Disclosure of the buyout emerged in official Broward County records because of stipulations in lease agreements the Fort Lauderdale-based developer-operator of airport facilities maintains on about 45 acres of property at the airport.

Specifics on the buyout are unavailable because the official county record does not disclose detailed accounts about the buyout or the formation of Sheltair Aviation Center, the successor company. Officials at the successor company did not respond to a request from GlobeSt.com for comment.

State corporate records, however, identified officers and directors in the original company as Gerald M. Holland, president; Richard A. Hahner, vice president; Peter Casoria Jr., secretary; and John Schmatz, vice president and treasurer. The successor company simply lists Holland as the managing member.

Since signing its first lease in 1974 at the Fort Lauderdale airport, Sheltair Aviation and its affiliated companies have become what may be the largest private developer and general contractor of aviation properties and facilities in Florida.

"Over the past 15 years, Holland-Sheltair Aviation Group has constructed more than 1,500,000 sf of aviation facilities at multiple airport locations in southern and central Florida," Kissimmee, FL, city officials advised in a press release issued last March following a contract agreement with an affiliate of the Fort Lauderdale company. The city contracted with the Sheltair affiliate to build hanger facilities on five acres at Kissimmee Airport.

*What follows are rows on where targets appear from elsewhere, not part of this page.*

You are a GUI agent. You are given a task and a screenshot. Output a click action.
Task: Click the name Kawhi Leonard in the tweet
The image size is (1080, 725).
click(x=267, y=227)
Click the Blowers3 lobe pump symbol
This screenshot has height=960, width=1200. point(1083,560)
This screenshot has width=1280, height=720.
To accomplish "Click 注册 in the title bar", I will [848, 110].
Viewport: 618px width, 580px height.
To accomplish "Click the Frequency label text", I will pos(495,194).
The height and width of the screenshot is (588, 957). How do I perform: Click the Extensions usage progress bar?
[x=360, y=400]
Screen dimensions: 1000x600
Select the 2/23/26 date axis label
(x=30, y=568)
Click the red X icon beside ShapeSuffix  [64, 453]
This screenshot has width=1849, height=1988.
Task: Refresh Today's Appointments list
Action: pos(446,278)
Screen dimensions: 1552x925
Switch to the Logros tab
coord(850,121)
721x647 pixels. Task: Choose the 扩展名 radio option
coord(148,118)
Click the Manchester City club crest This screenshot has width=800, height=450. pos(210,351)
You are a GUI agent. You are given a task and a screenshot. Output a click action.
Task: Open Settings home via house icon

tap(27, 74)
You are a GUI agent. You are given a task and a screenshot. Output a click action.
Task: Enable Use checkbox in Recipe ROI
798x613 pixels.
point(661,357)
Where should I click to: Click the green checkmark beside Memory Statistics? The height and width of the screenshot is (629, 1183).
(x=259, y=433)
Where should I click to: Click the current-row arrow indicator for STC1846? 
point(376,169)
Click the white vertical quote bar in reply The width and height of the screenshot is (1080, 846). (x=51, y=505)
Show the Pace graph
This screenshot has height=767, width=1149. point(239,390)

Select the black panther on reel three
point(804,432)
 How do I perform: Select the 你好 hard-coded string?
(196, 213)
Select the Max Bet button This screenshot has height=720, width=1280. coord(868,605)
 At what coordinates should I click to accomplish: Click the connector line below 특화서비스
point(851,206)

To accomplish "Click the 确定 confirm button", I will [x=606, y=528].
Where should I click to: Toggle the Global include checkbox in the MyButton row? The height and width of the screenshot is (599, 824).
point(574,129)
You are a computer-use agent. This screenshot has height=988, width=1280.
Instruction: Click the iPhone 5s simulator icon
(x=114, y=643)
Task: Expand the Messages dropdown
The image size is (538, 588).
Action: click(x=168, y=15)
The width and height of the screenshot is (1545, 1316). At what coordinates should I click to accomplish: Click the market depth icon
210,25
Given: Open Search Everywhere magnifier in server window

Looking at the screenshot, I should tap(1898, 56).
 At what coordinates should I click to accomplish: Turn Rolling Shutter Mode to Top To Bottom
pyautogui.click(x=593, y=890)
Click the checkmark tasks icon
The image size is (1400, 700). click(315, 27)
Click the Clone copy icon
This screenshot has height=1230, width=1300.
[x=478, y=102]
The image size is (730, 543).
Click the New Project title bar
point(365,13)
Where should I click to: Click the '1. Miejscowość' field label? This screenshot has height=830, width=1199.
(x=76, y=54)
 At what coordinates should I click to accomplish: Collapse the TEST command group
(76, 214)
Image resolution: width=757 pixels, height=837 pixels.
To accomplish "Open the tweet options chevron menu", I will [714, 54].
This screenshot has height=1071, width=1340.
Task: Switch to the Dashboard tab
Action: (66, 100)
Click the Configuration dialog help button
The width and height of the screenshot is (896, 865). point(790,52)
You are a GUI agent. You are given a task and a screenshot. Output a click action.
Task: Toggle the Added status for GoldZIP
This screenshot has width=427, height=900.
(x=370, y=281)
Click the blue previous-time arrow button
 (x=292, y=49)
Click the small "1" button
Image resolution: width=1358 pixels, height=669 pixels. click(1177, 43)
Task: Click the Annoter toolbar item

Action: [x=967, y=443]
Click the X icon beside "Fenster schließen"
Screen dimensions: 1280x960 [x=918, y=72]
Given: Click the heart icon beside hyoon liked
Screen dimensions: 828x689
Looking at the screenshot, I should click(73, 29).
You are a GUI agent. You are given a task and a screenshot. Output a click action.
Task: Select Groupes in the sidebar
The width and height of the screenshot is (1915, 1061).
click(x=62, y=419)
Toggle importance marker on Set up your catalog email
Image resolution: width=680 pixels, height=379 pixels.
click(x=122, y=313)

Besides Kissimmee, Sheltair maintains lease agreements on property at Florida international and commercial airports in Orlando, St. Petersburg-Clearwater, Daytona Beach, Melbourne and elsewhere.

In its request to assign the Fort Lauderdale leases to the successor company, Sheltair officials agreed to invest about $2.55 million in improvements to the fixed-based fuel and maintenance facilities the company operates on 14.8 acres on the west side of the international airport and on 10 acres at the north side.

Besides those two leases, airport spokesman Jim Reynolds tells GlobeSt.com the company also leases five acres at the airport as a US Customs cargo facility; a one-acre fuel farm operated by the subsidiary Gulfstream Petroleum Corp.; and a 14.1-acre parking lot site, where the company is considering the development of additional facilities.

In exchange for developing those facilities, Reynolds says, the county has granted Sheltair favorable annual asking rents on those leases. Once constructed, however, all leasehold improvements become the property of the airport.

On the 14.8-acre site, the company pays about $173,000 a year; $11,000 a year on the five-acre site; $21,400 on the 14.1-acre parking lot, though the county uses part of the property; $13,000 a year on the one-acre site; and $374,750 a year on the 10-acre site.